TEXT EXCERPT:
####

3.1. The ReGraph Framework
The FishBase data is stored in a relational database. Besides the existing relational
database, ReGraph produces a parallel property graph database (FishGraph), to perform
network analyses and to link data with Semantic Web.
       Starting from a relational database, ReGraph allows mapping its data into a
property graph database, generating a mapped subgraph. It is also possible to further
create manual and automatic annotations over this data, generating an annotation
subgraph. Both subgraphs, mapped and annotation, are connected in the graph database.
ReGraph keeps relational and graph databases in their native forms and has a synchronism
module that reflects in the graph database changes executed in the relational database. The
graph database is focused in the analysis on the relations among data elements.

3.2. From FishBase to FishGraph using the ReGraph framework
As previously mentioned, FishGraph concerns an application of ReGraph in the FishBase
information system. We have mapped the taxonomic classification of fishes from FishBase
to FishGraph - see details in [Cavoto et al. 2015]. The taxonomic classification of a species
includes: Kingdom, Phylum, Class, Order, Family, Genus and Species. As FishBase has
only species of fishes, it does not register Kingdom and Phylum, once that all fishes belong
to the same Kingdom and Phylum. This data was compared to the taxonomic classification
defined in DBpedia, generating a comparison annotation type.

####

DATA SEGMENT:
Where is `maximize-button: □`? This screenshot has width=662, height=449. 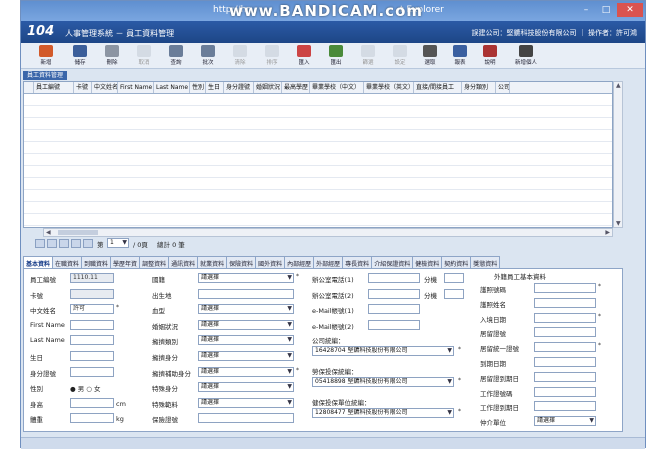
maximize-button: □ is located at coordinates (606, 10).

####

EXERCISE GOAL: In the ReGraph text, which two levels of taxonomic classification does FishBase not register?

RESULT OF THIS EXERCISE: Kingdom and Phylum.